Any change at the top of UBS's U.S. wealth management business could signal the Swiss bank is trying to rehabilitate its America franchise after a bruising tax row, ready for an eventual sale.
The name of former Merrill Lynch high flyer Robert McCann has emerged repeatedly as a possible candidate for UBS's top wealth management job in America, and CNBC said on Thursday the appointment would be announced by month end.
UBS is not satisfied with the development of the U.S. wealth management business, said Rainer Skierka, an analyst at Bank Sarasin.

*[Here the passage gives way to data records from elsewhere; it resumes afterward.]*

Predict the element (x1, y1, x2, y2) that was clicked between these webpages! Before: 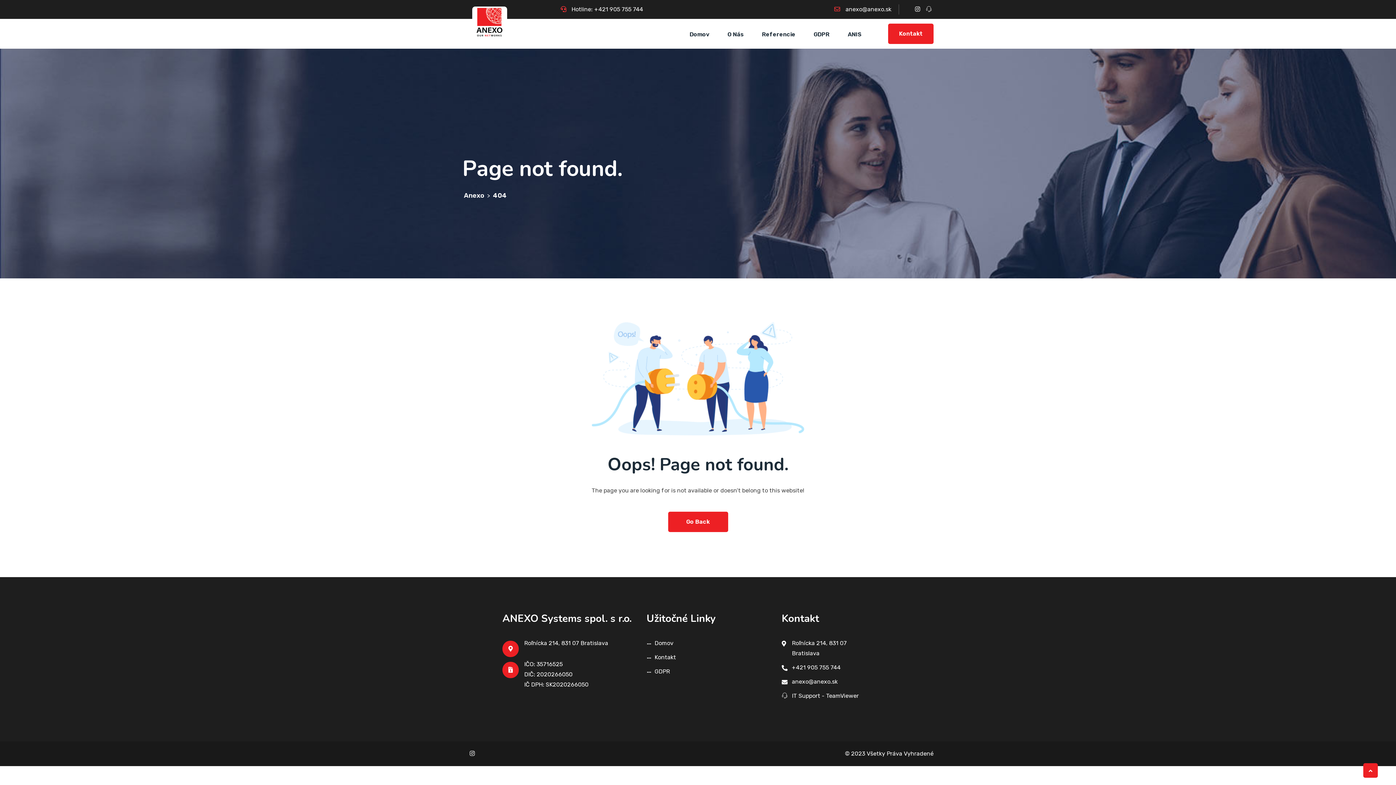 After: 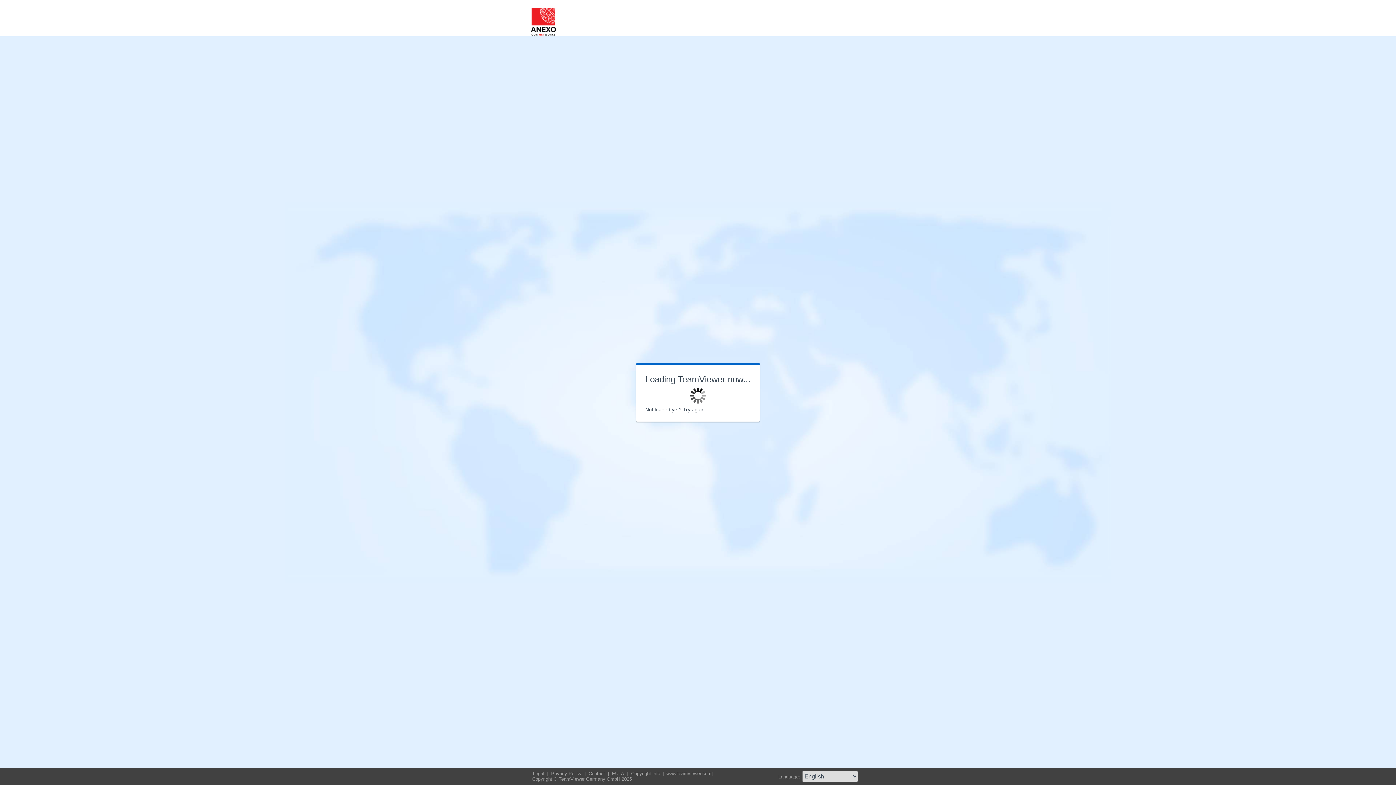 Action: label: IT Support - TeamViewer bbox: (792, 692, 859, 699)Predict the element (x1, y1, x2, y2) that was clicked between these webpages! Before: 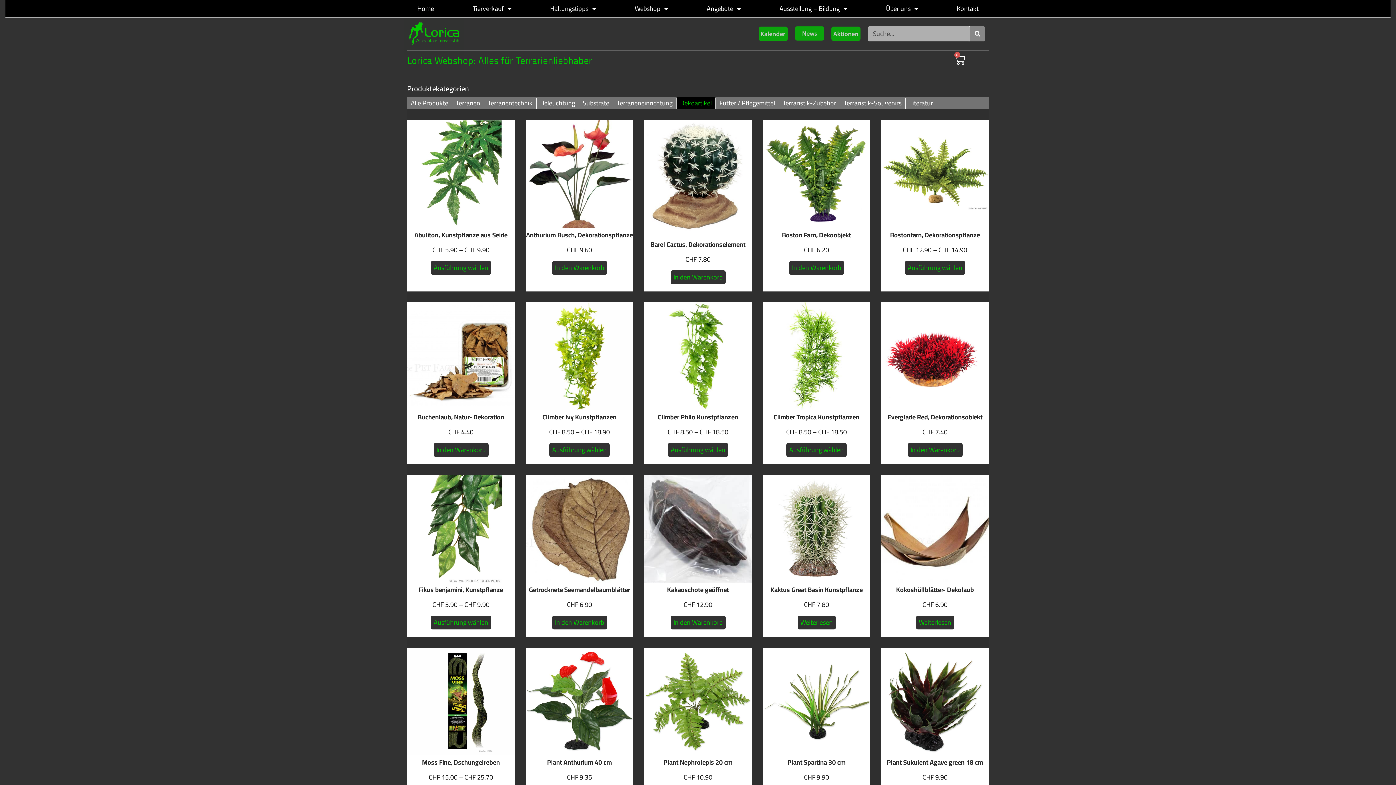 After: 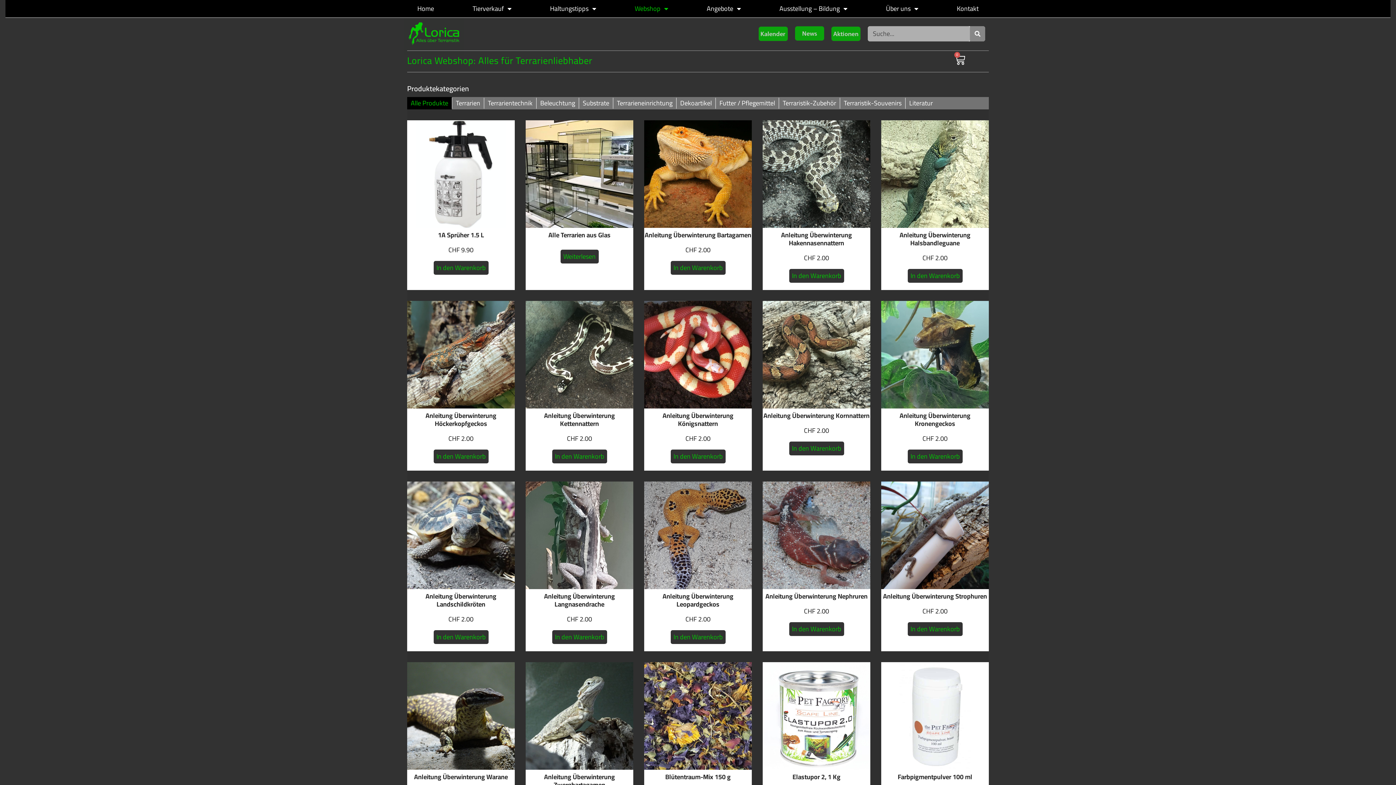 Action: bbox: (407, 97, 452, 109) label: Alle ProduktePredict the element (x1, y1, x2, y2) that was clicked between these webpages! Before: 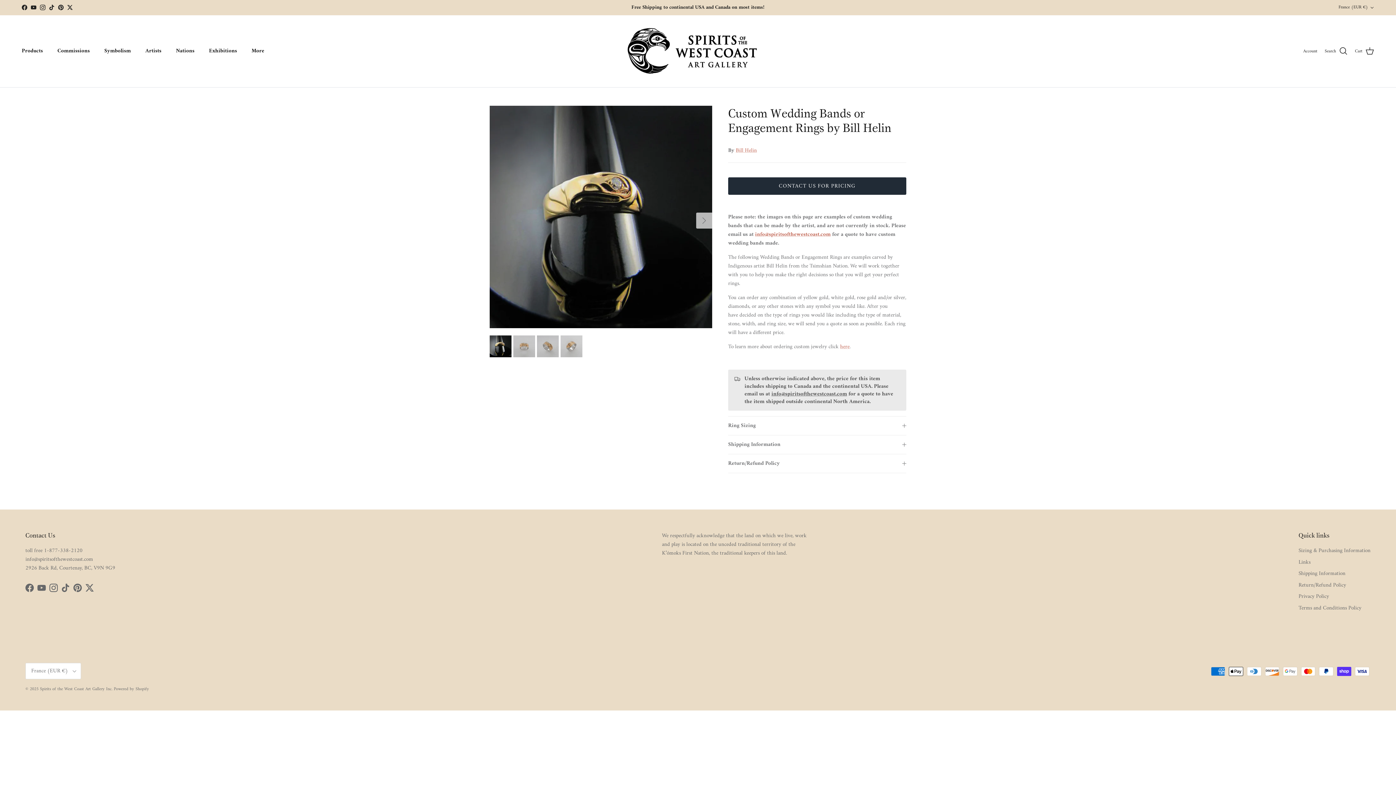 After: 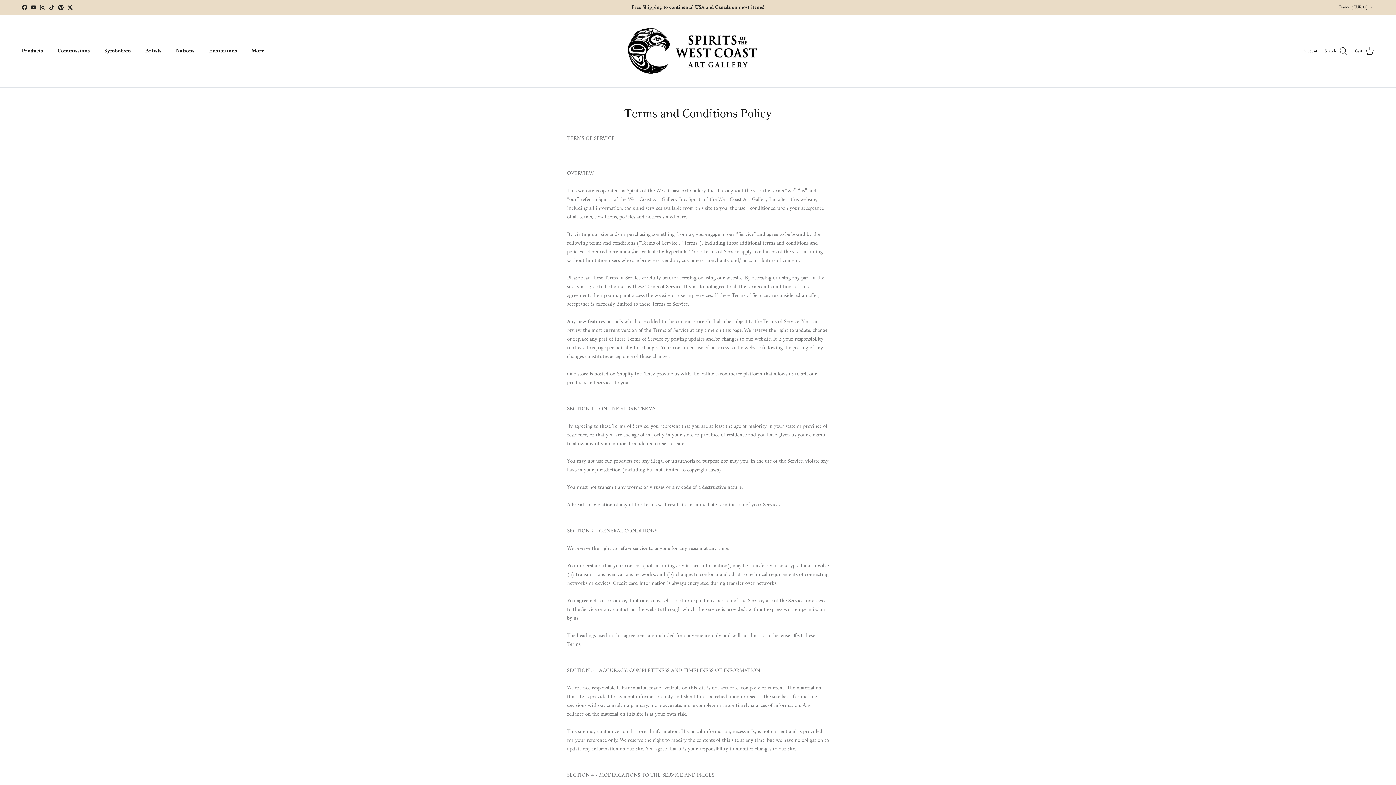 Action: label: Terms and Conditions Policy bbox: (1298, 603, 1361, 613)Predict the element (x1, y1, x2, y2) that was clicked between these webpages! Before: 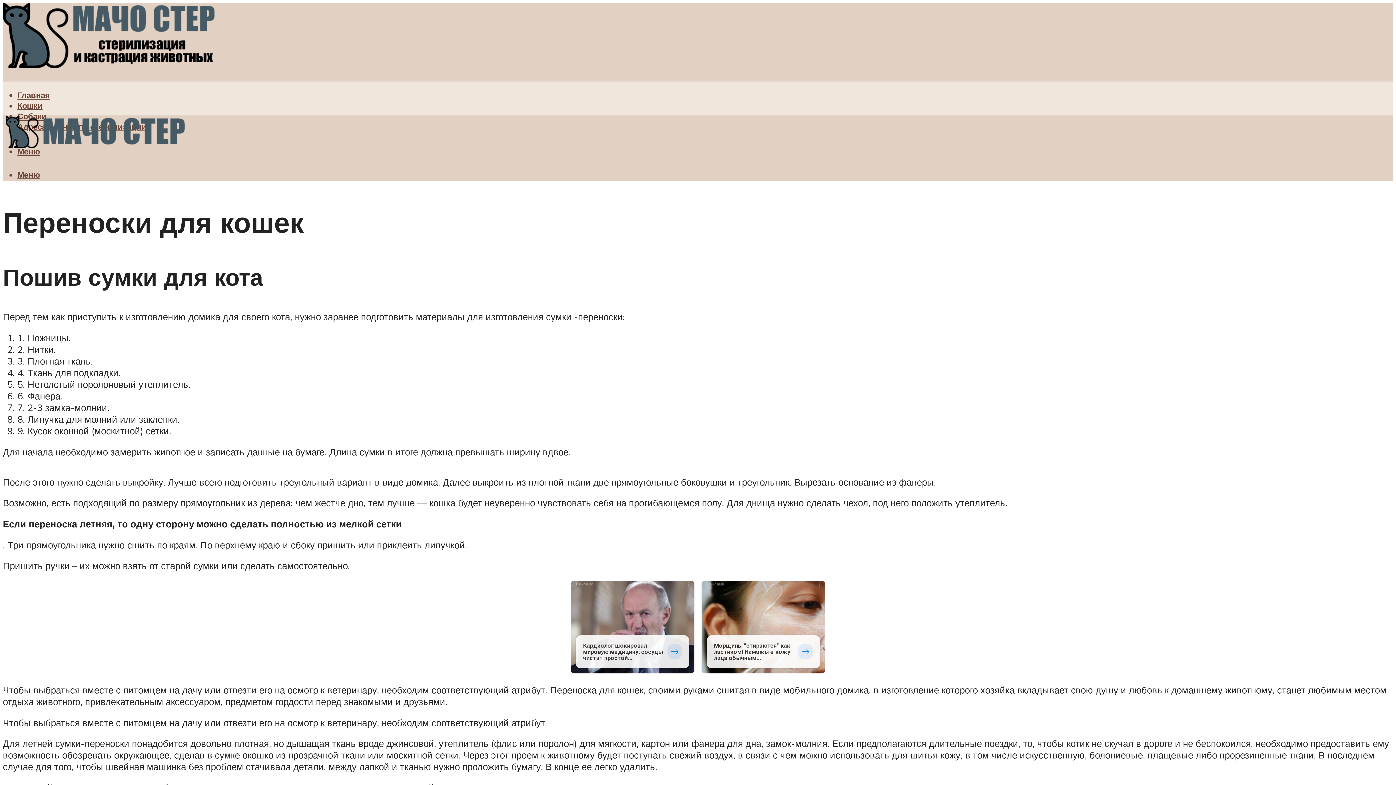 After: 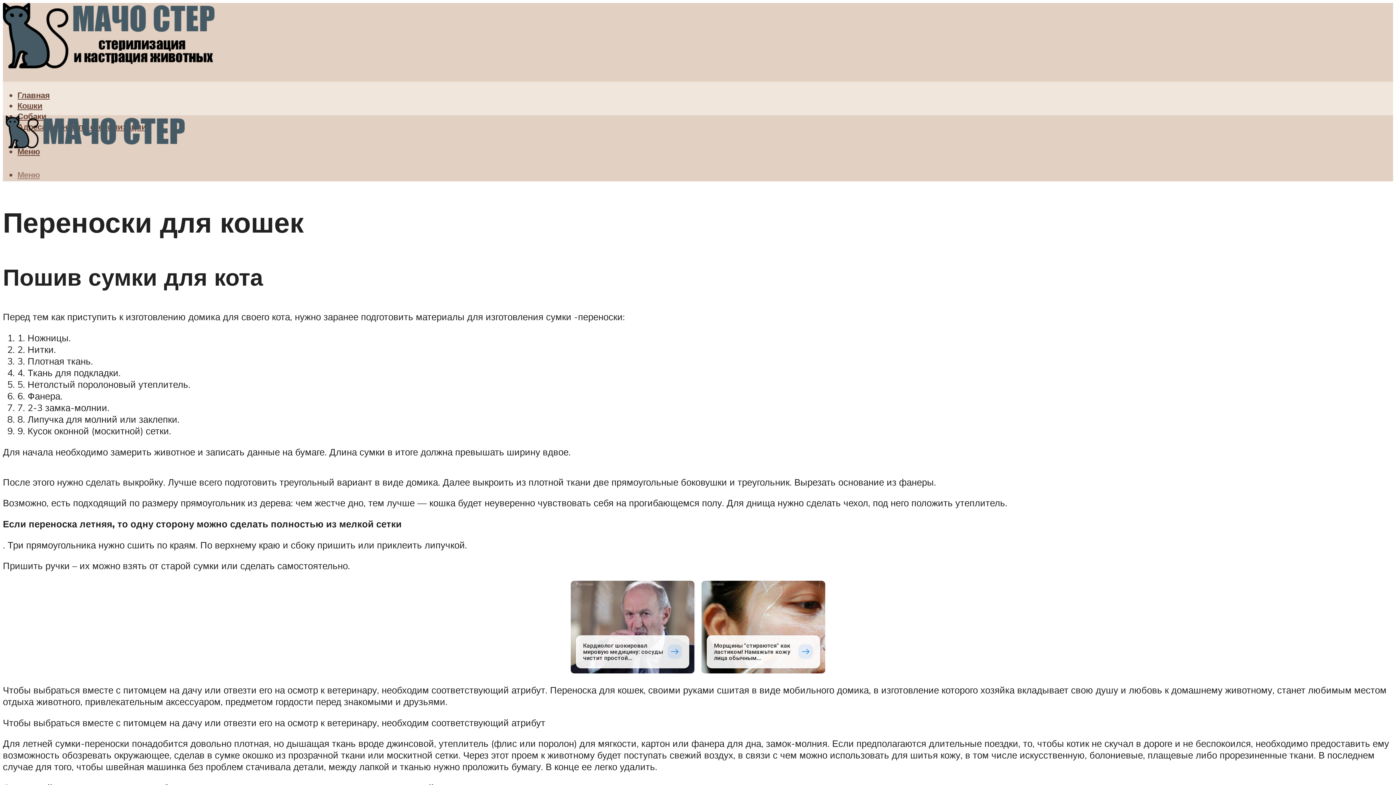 Action: label: Меню bbox: (17, 169, 40, 179)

There were rumours already some time ago that the current head of the business would be replaced in the context of the whole strategic positioning.
You can also hire somebody to sell the business, he added.
UBS spokesman Christoph Meier declined to comment directly on the CNBC report, but stressed that Chief Executive Oswald Gruebel had said just two weeks ago the board was fully committed to Wealth Management Americas and that the bank wanted to grow its U.S. business.
A banking source that covers the asset management industry said he was not aware of any ongoing process to sell the U.S. wealth management division.
If I were McCann, I would not take on the top job if the business were to be sold soon; that would create too much uncertainty, the banker said.
UBS reviewed all its business units in 2008 and considered a sale of the former PaineWebber among various possible business options, but dropped the idea.
Gruebel told the Financial Times in an article published on September 29 that UBS had had many inquiries from potential buyers, but valuations were too low. The article sparked much talk about the future of the U.S. franchise.
We believe that they are trying to sell it. Maybe they need a new man to do it, said Helvea analyst Peter Thorne.
The Swiss bank made a big push into the United States, still the largest market in terms of millionaires, in 2000 when it acquired the PaineWebber franchise for about $10 billion.
But the Swiss bank has struggled to make it profitable, and the unit suffered client outflows of 5.8 billion Swiss francs ($5.6 billion) in the second quarter following U.S. tax litigation that UBS has since settled.
They have been trying and trying, said Andreas Venditti, an analyst with ZKB.
At their peak, they had assets under management of above 800 billion (francs), but the bottom line did not really produce any meaningful contribution to the group.
The division had a cost-to-income ratio of 116 percent and client assets under management of 735 billion francs in the second quarter.
UBS made a big push to hire new relationship managers in the U.S. at the end of 2008 and attracted 16.2 billion francs of net inflows in the first quarter, but the situation deteriorated in the second quarter and the bank is now expected to axe 200 U.S. jobs.
Any sale was unlikely to come quickly, analysts said.
Gruebel, a former trader who rose to become CEO of Credit Suisse, waited for two years before selling insurance Winterthur to France's Axa in 2006 while at Credit Suisse.
Gruebel is a trader, and a trader tries to buy low and sell high. It is not just a matter of whether there are buyers around, but if the price is good, said Venditti.
The U.S. wealth management arena has become more competitive after two new giants emerged from the crisis. Bank of America became the world's largest private bank by assets, topping UBS, after swallowing Merrill Lynch. And Morgan Stanley took over most of Citi's U.S. wealth management assets.
If UBS stays in U.S. wealth management it will have to scale up to compete, the banking source said. On the other hand, the U.S. is a significant market for UBS, and selling wealth management would have an impact on the overall presence.
Analysts say that even though the U.S. is still home to many billionaires, the best growth prospects are elsewhere.
U.S. may be important for the status quo, but in terms of expected growth ... Asian countries are the ones with the most promising expectations, said Skierka.